DATA FOR THE TASK Block Start

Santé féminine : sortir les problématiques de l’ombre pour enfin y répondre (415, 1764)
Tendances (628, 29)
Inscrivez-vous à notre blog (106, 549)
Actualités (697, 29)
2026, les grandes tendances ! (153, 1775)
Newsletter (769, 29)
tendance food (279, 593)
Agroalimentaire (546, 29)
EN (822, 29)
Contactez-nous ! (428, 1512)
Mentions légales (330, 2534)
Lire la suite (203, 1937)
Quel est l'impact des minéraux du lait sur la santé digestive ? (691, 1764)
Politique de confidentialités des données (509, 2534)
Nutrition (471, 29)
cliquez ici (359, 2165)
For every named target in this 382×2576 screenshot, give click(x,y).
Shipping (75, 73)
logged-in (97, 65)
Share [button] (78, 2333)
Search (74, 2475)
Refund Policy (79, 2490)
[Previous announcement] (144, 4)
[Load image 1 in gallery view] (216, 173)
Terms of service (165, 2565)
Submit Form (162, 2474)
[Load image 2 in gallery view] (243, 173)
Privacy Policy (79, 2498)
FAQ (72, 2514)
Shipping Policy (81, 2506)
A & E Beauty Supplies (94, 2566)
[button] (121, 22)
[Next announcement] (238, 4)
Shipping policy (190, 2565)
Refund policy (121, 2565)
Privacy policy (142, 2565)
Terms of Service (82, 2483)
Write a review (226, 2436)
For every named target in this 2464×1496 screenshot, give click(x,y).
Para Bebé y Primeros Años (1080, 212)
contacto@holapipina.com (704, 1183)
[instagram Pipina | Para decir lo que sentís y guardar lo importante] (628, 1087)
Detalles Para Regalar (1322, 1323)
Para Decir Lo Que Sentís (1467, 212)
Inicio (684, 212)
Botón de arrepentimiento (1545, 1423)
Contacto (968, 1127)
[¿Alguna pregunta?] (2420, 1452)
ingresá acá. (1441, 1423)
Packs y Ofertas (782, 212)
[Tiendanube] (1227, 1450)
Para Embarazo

DATA FOR THE TASK Block End

A faithful copy of all the records is required.

Santé féminine : sortir les problématiques de l’ombre pour enfin y répondre (415, 1764)
Tendances (628, 29)
Inscrivez-vous à notre blog (106, 549)
Actualités (697, 29)
2026, les grandes tendances ! (153, 1775)
Newsletter (769, 29)
tendance food (279, 593)
Agroalimentaire (546, 29)
EN (822, 29)
Contactez-nous ! (428, 1512)
Mentions légales (330, 2534)
Lire la suite (203, 1937)
Quel est l'impact des minéraux du lait sur la santé digestive ? (691, 1764)
Politique de confidentialités des données (509, 2534)
Nutrition (471, 29)
cliquez ici (359, 2165)
For every named target in this 382×2576 screenshot, give click(x,y).
Shipping (75, 73)
logged-in (97, 65)
Share [button] (78, 2333)
Search (74, 2475)
Refund Policy (79, 2490)
[Previous announcement] (144, 4)
[Load image 1 in gallery view] (216, 173)
Terms of service (165, 2565)
Submit Form (162, 2474)
[Load image 2 in gallery view] (243, 173)
Privacy Policy (79, 2498)
FAQ (72, 2514)
Shipping Policy (81, 2506)
A & E Beauty Supplies (94, 2566)
[button] (121, 22)
[Next announcement] (238, 4)
Shipping policy (190, 2565)
Refund policy (121, 2565)
Privacy policy (142, 2565)
Terms of Service (82, 2483)
Write a review (226, 2436)
For every named target in this 2464×1496 screenshot, give click(x,y).
Para Bebé y Primeros Años (1080, 212)
contacto@holapipina.com (704, 1183)
[instagram Pipina | Para decir lo que sentís y guardar lo importante] (628, 1087)
Detalles Para Regalar (1322, 1323)
Para Decir Lo Que Sentís (1467, 212)
Inicio (684, 212)
Botón de arrepentimiento (1545, 1423)
Contacto (968, 1127)
[¿Alguna pregunta?] (2420, 1452)
ingresá acá. (1441, 1423)
Packs y Ofertas (782, 212)
[Tiendanube] (1227, 1450)
Para Embarazo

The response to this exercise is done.